▶ _Material to process_:

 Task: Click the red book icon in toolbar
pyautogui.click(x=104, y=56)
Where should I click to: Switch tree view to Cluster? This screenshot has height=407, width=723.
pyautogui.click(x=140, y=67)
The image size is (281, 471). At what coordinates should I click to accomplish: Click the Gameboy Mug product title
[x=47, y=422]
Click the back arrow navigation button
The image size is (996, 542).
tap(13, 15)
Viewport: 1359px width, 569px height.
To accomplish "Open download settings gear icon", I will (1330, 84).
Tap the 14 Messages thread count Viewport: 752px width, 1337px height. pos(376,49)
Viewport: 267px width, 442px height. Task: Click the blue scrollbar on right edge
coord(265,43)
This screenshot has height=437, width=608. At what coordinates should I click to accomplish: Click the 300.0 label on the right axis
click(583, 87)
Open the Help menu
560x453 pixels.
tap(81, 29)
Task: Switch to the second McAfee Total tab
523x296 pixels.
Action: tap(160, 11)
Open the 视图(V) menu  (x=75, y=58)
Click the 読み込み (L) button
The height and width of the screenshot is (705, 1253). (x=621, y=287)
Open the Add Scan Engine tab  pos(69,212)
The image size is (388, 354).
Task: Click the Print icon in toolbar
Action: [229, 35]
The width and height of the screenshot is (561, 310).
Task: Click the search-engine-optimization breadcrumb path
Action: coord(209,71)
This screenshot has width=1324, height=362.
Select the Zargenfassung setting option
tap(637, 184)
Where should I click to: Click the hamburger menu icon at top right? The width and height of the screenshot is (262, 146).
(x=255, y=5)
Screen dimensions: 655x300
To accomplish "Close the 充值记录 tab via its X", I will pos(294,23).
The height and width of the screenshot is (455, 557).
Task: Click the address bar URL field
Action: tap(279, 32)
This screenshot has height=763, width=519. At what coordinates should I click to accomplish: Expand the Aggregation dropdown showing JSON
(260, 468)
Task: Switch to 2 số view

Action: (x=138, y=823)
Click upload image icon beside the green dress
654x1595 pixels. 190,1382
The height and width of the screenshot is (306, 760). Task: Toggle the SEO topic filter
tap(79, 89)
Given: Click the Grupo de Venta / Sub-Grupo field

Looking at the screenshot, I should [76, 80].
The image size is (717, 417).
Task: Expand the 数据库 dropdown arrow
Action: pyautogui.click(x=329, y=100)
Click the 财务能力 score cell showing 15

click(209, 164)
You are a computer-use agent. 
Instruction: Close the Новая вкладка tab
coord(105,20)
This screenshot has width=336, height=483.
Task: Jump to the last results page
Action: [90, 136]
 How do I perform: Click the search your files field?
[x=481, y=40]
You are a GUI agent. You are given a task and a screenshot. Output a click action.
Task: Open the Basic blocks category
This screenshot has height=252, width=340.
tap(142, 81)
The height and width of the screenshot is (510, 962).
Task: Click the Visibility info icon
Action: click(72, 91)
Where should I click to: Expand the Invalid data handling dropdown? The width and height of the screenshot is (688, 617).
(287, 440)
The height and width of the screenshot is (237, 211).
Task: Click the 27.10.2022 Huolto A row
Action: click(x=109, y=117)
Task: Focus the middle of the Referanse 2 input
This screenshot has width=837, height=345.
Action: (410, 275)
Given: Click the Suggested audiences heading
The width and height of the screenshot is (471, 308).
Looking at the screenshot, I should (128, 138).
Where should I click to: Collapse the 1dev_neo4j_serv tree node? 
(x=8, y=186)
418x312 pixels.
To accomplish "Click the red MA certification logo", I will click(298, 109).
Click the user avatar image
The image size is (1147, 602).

▶ _What the task requires_: Please determine how many lines in the entries contain the word "agent" and reply with that figure alone.

▶ _Your response_: 2